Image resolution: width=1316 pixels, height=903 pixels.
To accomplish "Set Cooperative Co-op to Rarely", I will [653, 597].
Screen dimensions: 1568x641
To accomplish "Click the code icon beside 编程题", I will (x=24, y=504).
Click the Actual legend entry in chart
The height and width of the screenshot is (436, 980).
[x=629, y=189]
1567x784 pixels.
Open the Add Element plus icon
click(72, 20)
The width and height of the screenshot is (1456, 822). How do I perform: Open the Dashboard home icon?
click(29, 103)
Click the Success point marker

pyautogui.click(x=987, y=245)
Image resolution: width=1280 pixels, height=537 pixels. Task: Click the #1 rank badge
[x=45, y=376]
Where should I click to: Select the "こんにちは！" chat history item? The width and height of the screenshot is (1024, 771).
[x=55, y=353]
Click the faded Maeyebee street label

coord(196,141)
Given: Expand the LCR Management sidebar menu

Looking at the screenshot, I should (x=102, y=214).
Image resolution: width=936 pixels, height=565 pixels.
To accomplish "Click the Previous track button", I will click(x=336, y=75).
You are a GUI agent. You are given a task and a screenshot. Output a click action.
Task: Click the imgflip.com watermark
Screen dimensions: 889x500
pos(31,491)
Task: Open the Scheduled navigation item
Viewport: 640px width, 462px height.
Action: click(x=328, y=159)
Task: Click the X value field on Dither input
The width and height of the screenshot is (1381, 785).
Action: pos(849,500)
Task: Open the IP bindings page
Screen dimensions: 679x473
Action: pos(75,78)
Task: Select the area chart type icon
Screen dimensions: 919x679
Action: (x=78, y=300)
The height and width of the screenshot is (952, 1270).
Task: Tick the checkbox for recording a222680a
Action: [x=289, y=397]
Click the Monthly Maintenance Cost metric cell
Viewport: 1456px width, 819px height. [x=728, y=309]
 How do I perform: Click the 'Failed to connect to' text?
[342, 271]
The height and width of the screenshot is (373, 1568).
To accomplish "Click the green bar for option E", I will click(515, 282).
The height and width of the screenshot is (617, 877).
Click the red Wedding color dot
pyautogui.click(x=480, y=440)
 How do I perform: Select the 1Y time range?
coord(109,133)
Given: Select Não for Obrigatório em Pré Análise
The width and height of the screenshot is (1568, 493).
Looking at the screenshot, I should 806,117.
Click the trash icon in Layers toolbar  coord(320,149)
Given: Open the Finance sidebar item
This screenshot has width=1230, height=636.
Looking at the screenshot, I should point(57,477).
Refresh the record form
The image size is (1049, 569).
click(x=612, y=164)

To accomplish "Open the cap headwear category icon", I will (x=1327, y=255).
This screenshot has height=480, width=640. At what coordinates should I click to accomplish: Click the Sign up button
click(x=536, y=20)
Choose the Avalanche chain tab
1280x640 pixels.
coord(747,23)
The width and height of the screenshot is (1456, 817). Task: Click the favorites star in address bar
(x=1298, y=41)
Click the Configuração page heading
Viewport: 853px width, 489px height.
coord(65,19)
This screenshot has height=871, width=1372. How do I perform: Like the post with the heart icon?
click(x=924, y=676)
- - - - -
▶ _ASSIGNMENT_
Print out all the material above, unaltered.

▶ _SOLUTION BELOW_
Image resolution: width=1316 pixels, height=903 pixels.
To accomplish "Set Cooperative Co-op to Rarely", I will [653, 597].
Screen dimensions: 1568x641
To accomplish "Click the code icon beside 编程题", I will (x=24, y=504).
Click the Actual legend entry in chart
The height and width of the screenshot is (436, 980).
[x=629, y=189]
1567x784 pixels.
Open the Add Element plus icon
click(72, 20)
The width and height of the screenshot is (1456, 822). How do I perform: Open the Dashboard home icon?
click(29, 103)
Click the Success point marker

pyautogui.click(x=987, y=245)
Image resolution: width=1280 pixels, height=537 pixels. Task: Click the #1 rank badge
[x=45, y=376]
Where should I click to: Select the "こんにちは！" chat history item? The width and height of the screenshot is (1024, 771).
[x=55, y=353]
Click the faded Maeyebee street label

coord(196,141)
Given: Expand the LCR Management sidebar menu

Looking at the screenshot, I should (x=102, y=214).
Image resolution: width=936 pixels, height=565 pixels.
To accomplish "Click the Previous track button", I will click(x=336, y=75).
You are a GUI agent. You are given a task and a screenshot. Output a click action.
Task: Click the imgflip.com watermark
Screen dimensions: 889x500
pos(31,491)
Task: Open the Scheduled navigation item
Viewport: 640px width, 462px height.
Action: click(x=328, y=159)
Task: Click the X value field on Dither input
The width and height of the screenshot is (1381, 785).
Action: pos(849,500)
Task: Open the IP bindings page
Screen dimensions: 679x473
Action: pos(75,78)
Task: Select the area chart type icon
Screen dimensions: 919x679
Action: (x=78, y=300)
The height and width of the screenshot is (952, 1270).
Task: Tick the checkbox for recording a222680a
Action: [x=289, y=397]
Click the Monthly Maintenance Cost metric cell
Viewport: 1456px width, 819px height. [x=728, y=309]
 How do I perform: Click the 'Failed to connect to' text?
[342, 271]
The height and width of the screenshot is (373, 1568).
To accomplish "Click the green bar for option E", I will click(515, 282).
The height and width of the screenshot is (617, 877).
Click the red Wedding color dot
pyautogui.click(x=480, y=440)
 How do I perform: Select the 1Y time range?
coord(109,133)
Given: Select Não for Obrigatório em Pré Análise
The width and height of the screenshot is (1568, 493).
Looking at the screenshot, I should 806,117.
Click the trash icon in Layers toolbar  coord(320,149)
Given: Open the Finance sidebar item
This screenshot has width=1230, height=636.
Looking at the screenshot, I should point(57,477).
Refresh the record form
The image size is (1049, 569).
click(x=612, y=164)

To accomplish "Open the cap headwear category icon", I will (x=1327, y=255).
This screenshot has height=480, width=640. At what coordinates should I click to accomplish: Click the Sign up button
click(x=536, y=20)
Choose the Avalanche chain tab
1280x640 pixels.
coord(747,23)
The width and height of the screenshot is (1456, 817). Task: Click the favorites star in address bar
(x=1298, y=41)
Click the Configuração page heading
Viewport: 853px width, 489px height.
coord(65,19)
This screenshot has height=871, width=1372. How do I perform: Like the post with the heart icon?
click(x=924, y=676)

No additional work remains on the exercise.